RECORD SET ->
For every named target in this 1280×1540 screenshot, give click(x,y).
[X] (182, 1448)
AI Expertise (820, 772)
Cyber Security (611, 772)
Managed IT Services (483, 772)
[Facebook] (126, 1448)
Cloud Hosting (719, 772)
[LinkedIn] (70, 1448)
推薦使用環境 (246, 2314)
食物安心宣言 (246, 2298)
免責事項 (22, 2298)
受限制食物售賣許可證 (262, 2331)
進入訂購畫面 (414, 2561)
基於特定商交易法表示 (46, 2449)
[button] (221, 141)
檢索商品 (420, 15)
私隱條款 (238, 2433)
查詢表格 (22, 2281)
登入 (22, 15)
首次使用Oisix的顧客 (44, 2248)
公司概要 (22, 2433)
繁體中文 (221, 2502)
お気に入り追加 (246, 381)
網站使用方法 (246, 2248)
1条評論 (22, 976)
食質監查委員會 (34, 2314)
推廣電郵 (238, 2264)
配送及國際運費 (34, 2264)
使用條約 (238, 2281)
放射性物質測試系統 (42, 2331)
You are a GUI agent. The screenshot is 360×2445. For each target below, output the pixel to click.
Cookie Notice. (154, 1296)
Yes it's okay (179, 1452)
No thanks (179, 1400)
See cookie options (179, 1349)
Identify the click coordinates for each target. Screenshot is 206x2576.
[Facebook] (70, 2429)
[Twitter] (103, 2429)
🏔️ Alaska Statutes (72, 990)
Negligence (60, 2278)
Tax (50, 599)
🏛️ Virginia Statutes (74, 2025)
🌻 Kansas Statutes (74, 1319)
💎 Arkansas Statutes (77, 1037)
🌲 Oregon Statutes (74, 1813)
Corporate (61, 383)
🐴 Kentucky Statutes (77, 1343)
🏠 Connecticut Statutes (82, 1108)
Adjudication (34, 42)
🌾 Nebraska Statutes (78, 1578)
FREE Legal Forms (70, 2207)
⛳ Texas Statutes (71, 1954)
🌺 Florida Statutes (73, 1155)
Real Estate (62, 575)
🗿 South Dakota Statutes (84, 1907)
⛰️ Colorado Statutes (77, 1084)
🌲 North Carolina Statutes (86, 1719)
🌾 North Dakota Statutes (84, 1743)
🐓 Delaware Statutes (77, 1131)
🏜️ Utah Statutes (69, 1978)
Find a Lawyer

REQUIRED WORK -> Put down all the data once more, exactly as it appears above.

SOLUTION ->
For every named target in this 1280×1540 screenshot, give click(x,y).
[X] (182, 1448)
AI Expertise (820, 772)
Cyber Security (611, 772)
Managed IT Services (483, 772)
[Facebook] (126, 1448)
Cloud Hosting (719, 772)
[LinkedIn] (70, 1448)
推薦使用環境 (246, 2314)
食物安心宣言 (246, 2298)
免責事項 (22, 2298)
受限制食物售賣許可證 (262, 2331)
進入訂購畫面 (414, 2561)
基於特定商交易法表示 (46, 2449)
[button] (221, 141)
檢索商品 (420, 15)
私隱條款 (238, 2433)
查詢表格 (22, 2281)
登入 (22, 15)
首次使用Oisix的顧客 (44, 2248)
公司概要 (22, 2433)
繁體中文 (221, 2502)
お気に入り追加 (246, 381)
網站使用方法 (246, 2248)
1条評論 (22, 976)
食質監查委員會 (34, 2314)
推廣電郵 (238, 2264)
配送及國際運費 (34, 2264)
使用條約 (238, 2281)
放射性物質測試系統 (42, 2331)
You are a GUI agent. The screenshot is 360×2445. For each target below, output the pixel to click.
Cookie Notice. (154, 1296)
Yes it's okay (179, 1452)
No thanks (179, 1400)
See cookie options (179, 1349)
Identify the click coordinates for each target. Screenshot is 206x2576.
[Facebook] (70, 2429)
[Twitter] (103, 2429)
🏔️ Alaska Statutes (72, 990)
Negligence (60, 2278)
Tax (50, 599)
🏛️ Virginia Statutes (74, 2025)
🌻 Kansas Statutes (74, 1319)
💎 Arkansas Statutes (77, 1037)
🌲 Oregon Statutes (74, 1813)
Corporate (61, 383)
🐴 Kentucky Statutes (77, 1343)
🏠 Connecticut Statutes (82, 1108)
Adjudication (34, 42)
🌾 Nebraska Statutes (78, 1578)
FREE Legal Forms (70, 2207)
⛳ Texas Statutes (71, 1954)
🌺 Florida Statutes (73, 1155)
Real Estate (62, 575)
🗿 South Dakota Statutes (84, 1907)
⛰️ Colorado Statutes (77, 1084)
🌲 North Carolina Statutes (86, 1719)
🌾 North Dakota Statutes (84, 1743)
🐓 Delaware Statutes (77, 1131)
🏜️ Utah Statutes (69, 1978)
Find a Lawyer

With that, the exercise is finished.